と決めつけてるわけじゃないのは、これまで見てきた僕だからこそ感じる。あくまで、


『自分はそうじゃないと思う』


と言ってるだけなんだ。他の人が『優しい』ってことについてどう解釈してても別にそれは構わないんだよ。その解釈が当人に何をもたらしても、自らの責任において受け止めるのならね。


だってその人は自分じゃないんだから。自分の考えを一方的に押し付けるのは、トラブルの素だから。そんなことをしてわざわざ自分からトラブルの種を蒔く必要もない。
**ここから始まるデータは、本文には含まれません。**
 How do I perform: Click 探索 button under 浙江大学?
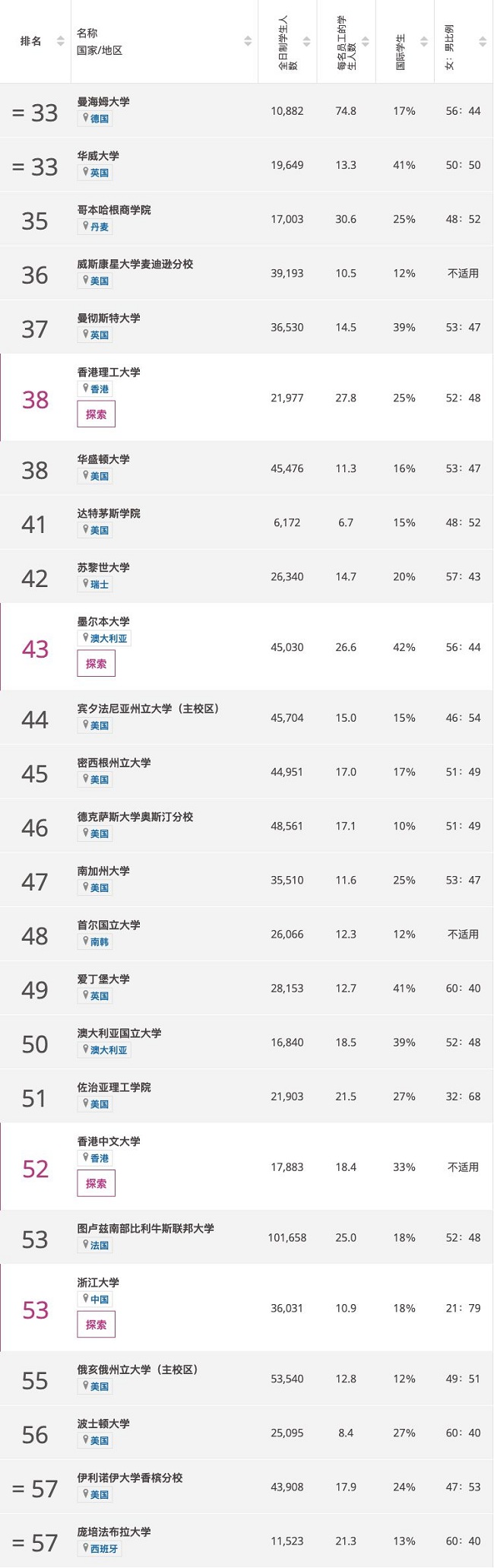tap(96, 1324)
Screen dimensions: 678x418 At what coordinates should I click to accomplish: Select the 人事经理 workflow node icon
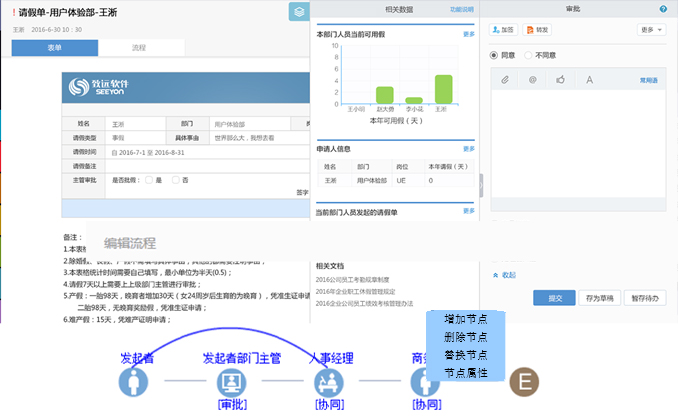pyautogui.click(x=331, y=382)
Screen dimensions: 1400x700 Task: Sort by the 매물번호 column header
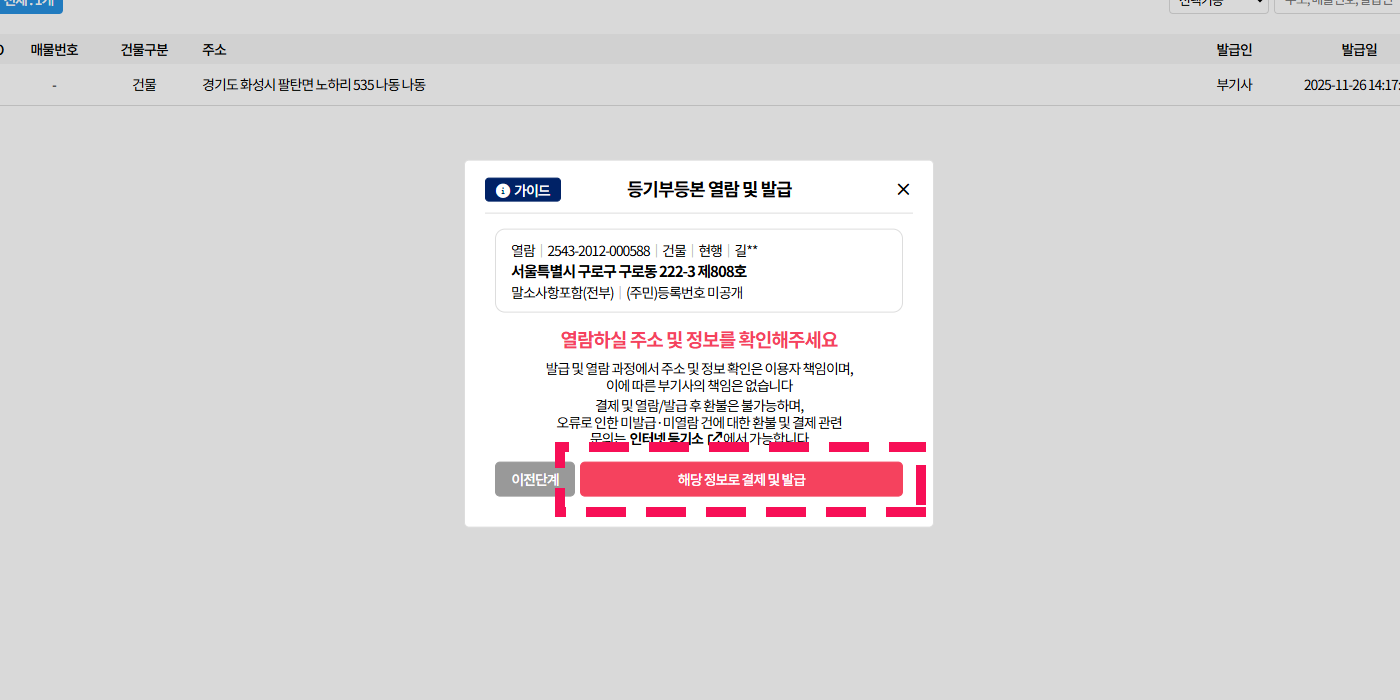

なんか最近は、わざわざ自分からトラブルの種を蒔くことで注目を集めようとする人もいるらしいけど、僕たちはそれを好ましいとは思わないし、千早ちはやちゃんたちもそれを好ましいとは思ってないのが分かる。せっかくの平穏を自分から壊しに行く必要はないよね。そこまでして注目を浴びる必要もないし。今の時点でちゃんと自分のことを見てくれてる実感のある人が身近にいるから。ネットの向こうじゃなく。


ネットの向こうにそういう人を求めるのも本人の自由だとしても、しっかりとその表情やしぐさが見えない相手をどこまで信用できるかって考えたら、僕にはその選択はできないな。それよりはやっぱり、身近にそういう人がいれば十分だと感じてる。


千早ちゃんはコミュニケーション能力は高いけど、だからって誰のことも安易に信用はしないんだ。何しろ相手は『人間』だから。人間は嘘を吐く。本当のことを言わない時がある。悪意からの嘘じゃなくても、自分をより良く見せたいとか、相手からよく思われたいとか、時には相手を気遣ってるからこそ事実を告げないこともある。


相手を人間だと思えばこそ、『相手が口にしてること、相手が出してきてる情報のすべてが真実とは限らない』というのを認める必要があるはずなんだ。相手が何一つ嘘を吐かない、本当じゃないことを口にしないと考えるのは、むしろその人のことを人間だと思ってないって意味になるんじゃないかな。